From 12c6a61fa54a2ee6a28c04ff51b2456f73d499b9 Mon Sep 17 00:00:00 2001
From: Daniel Borkmann <daniel@iogearbox.net>
Date: Fri, 19 Jun 2015 00:30:31 +0200
Subject: pcap_io: add cooked mode support

Originally submitted by Vadim in a different form, he wrote:

  Use Linux "cooked" header for Netlink interface automatically or
  as replacement of L2 header if "--cooked" option is specified:

    http://www.tcpdump.org/linktypes/LINKTYPE_LINUX_SLL.html

  'Cooked headers' makes sense to use for default or nsec pcap
  types which does not contain protocol info.

  Added new LINKTYPE_LINUX_SLL which indicates pcap file with
  Linux "cooked" header as L2 layer header. This pcap file is
  compatible with Wireshark's "cooked" header & vice-versa.

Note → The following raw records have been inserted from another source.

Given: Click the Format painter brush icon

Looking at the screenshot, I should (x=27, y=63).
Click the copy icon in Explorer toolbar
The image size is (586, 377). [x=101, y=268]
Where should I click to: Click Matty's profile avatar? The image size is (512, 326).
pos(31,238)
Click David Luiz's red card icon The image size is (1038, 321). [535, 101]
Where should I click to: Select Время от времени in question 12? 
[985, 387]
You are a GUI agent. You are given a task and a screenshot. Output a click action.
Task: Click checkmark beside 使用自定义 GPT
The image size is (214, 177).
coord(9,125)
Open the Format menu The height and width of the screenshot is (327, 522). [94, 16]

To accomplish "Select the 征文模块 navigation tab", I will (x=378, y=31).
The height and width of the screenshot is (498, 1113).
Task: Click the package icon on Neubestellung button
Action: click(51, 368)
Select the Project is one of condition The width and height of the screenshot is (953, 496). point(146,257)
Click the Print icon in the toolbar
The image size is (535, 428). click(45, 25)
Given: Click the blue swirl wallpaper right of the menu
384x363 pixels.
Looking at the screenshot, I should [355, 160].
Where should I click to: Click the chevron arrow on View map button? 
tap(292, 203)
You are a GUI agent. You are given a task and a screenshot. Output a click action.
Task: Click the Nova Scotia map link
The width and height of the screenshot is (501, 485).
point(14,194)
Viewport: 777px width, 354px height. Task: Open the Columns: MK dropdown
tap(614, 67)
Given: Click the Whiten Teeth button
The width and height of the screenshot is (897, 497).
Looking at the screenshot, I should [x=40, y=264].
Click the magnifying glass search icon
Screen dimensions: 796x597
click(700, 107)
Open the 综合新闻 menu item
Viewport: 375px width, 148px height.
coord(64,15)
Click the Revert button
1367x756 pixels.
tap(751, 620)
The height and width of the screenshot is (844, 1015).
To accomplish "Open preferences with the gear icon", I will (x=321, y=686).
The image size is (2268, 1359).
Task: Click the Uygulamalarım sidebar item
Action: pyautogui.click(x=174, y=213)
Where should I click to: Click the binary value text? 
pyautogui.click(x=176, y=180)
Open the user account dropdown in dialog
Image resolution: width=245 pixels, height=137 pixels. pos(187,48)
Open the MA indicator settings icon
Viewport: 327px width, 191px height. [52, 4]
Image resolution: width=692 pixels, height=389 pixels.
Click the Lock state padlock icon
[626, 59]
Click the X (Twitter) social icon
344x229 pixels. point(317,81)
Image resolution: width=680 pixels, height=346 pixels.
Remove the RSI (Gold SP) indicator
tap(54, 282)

Signed-off-by: Vadim Kochan <vadim4j@gmail.com>
Signed-off-by: Daniel Borkmann <daniel@iogearbox.net>
---
 netsniff-ng.c | 17 +++++++++++++++++
 1 file changed, 17 insertions(+)

(limited to 'netsniff-ng.c')

diff --git a/netsniff-ng.c b/netsniff-ng.c
index 0a9c620..e593b9d 100644
--- a/netsniff-ng.c
+++ b/netsniff-ng.c
@@ -1519,6 +1519,23 @@ int main(int argc, char **argv)
 
 		if (!ctx.link_type)
 			ctx.link_type = pcap_dev_to_linktype(ctx.device_in);
+		if (link_has_sll_hdr(ctx.link_type)) {
+			switch (ctx.magic) {
+			case ORIGINAL_TCPDUMP_MAGIC:
+				ctx.magic = ORIGINAL_TCPDUMP_MAGIC_LL;
+				break;
+			case NSEC_TCPDUMP_MAGIC:
+				ctx.magic = NSEC_TCPDUMP_MAGIC_LL;
+				break;
+			case ___constant_swab32(ORIGINAL_TCPDUMP_MAGIC):
+				ctx.magic = ___constant_swab32(ORIGINAL_TCPDUMP_MAGIC_LL);
+				break;
+			case ___constant_swab32(NSEC_TCPDUMP_MAGIC):
+				ctx.magic = ___constant_swab32(NSEC_TCPDUMP_MAGIC_LL);
+				break;
+			}
+		}
+
 
 		if (!ctx.device_out) {
 			ctx.dump = 0;
-- 
cgit v1.2.3-54-g00ecf